Thanks for the good suggestions everyone
Since my frustrated post we have found a few strategies to get him up the stairs each night, usually one of the five or six things we try will work (a 'race', a 'counting the steps', a 'left foot or right foot' game, negotiation - an extra book if you walk all the way, and a few other things involving chasing me/DH for a soft toy which gets thrown progressively further up the stairs).
The private physio sort of sat on the fence, said they do try and make it fun in therapy but day to day tasks can't always be fun, but if he's obviously too tired not to force him. This still leaves room for interpretation though. Anyway feel more positive about things after the physio session, lots of what they said made lots of sense. Thanks everyone for your suggestions!
and I love that story, Everyday, thank you for posting it.
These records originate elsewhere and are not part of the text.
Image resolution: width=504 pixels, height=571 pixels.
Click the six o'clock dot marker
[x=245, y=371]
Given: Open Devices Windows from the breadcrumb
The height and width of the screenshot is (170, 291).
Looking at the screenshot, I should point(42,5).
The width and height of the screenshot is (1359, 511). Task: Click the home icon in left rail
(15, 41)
Next thing (sorry!). Has anyone dealt with quite contrasting opinions between experts? Our NHS team are very pro-orthotics, pro botox and casting etc. But our private physios are very anti all of these things, preferring instead to work with the muscles as they are - saying that splints don't allow muscles in the leg to be used (and so strengthened and lengthened), that the weakness from serial casting isn't worth the flattening of the foot you get, and in general have an approach which is much more about building up the strength of the core and targeting the muscles in the legs which control his walking. They did concede that the casting was good to get a flatter foot, it has given them a window of opportunity to strengthen that muscle, although they lament the loss of strength which they say is very, very common, and hugely underplayed by proponents of serial casting, and have explained that now his centre of gravity has shifted with the angle of his legs it's now making him even more unstable and weak than before as he's essentially having to learn to stand/balance/walk again. 
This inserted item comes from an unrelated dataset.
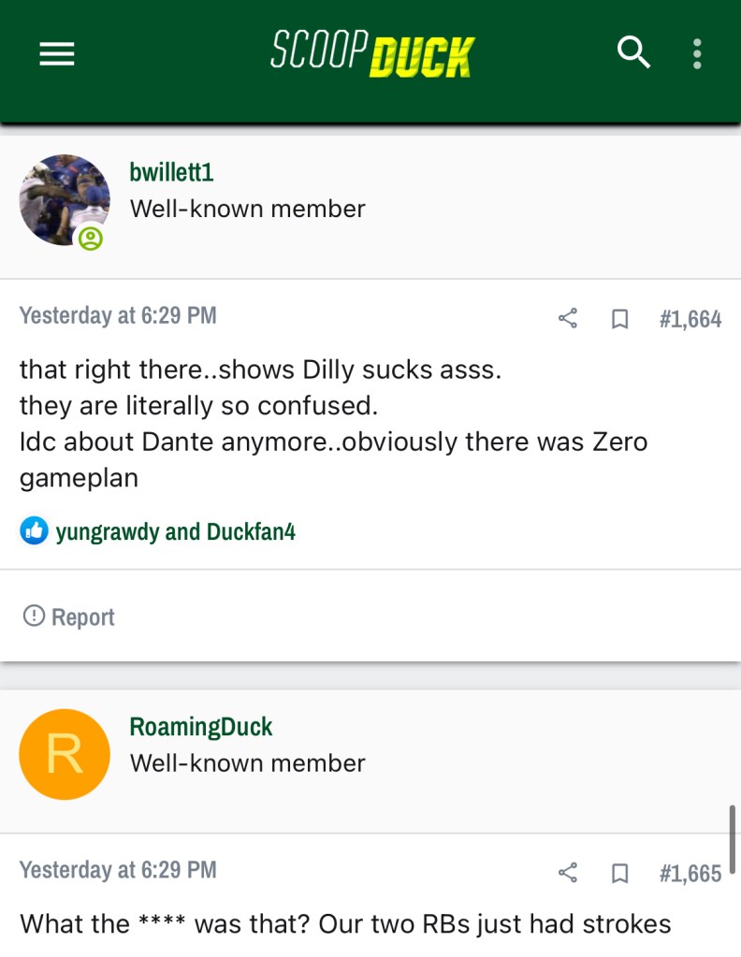The width and height of the screenshot is (741, 957).
Task: Bookmark post #1,665
Action: tap(618, 874)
I'm inclined to think what they're saying makes more sense, the orthotics have always struck me as counter-productive in lots of ways. Yes, he may be able to walk better with them, but it's definitely come at a price (lost tone, increased tiptoe walking, lack of use of various muscles groups) - and ultimately I'd like him to be able to get up every morning and be able to walk independently, on his own, without aids, rather than get up and strap some plastic onto his legs. It's difficult to know which path to go down as neither really complements the other. It feels like the NHS just want to be able to tick a box that says 'can walk independently with or without orthotics' to make him technically independent, without really working to make his quality of life the very best it can be.
Has anyone found similar? And apologies for the second huge post in the space of a week!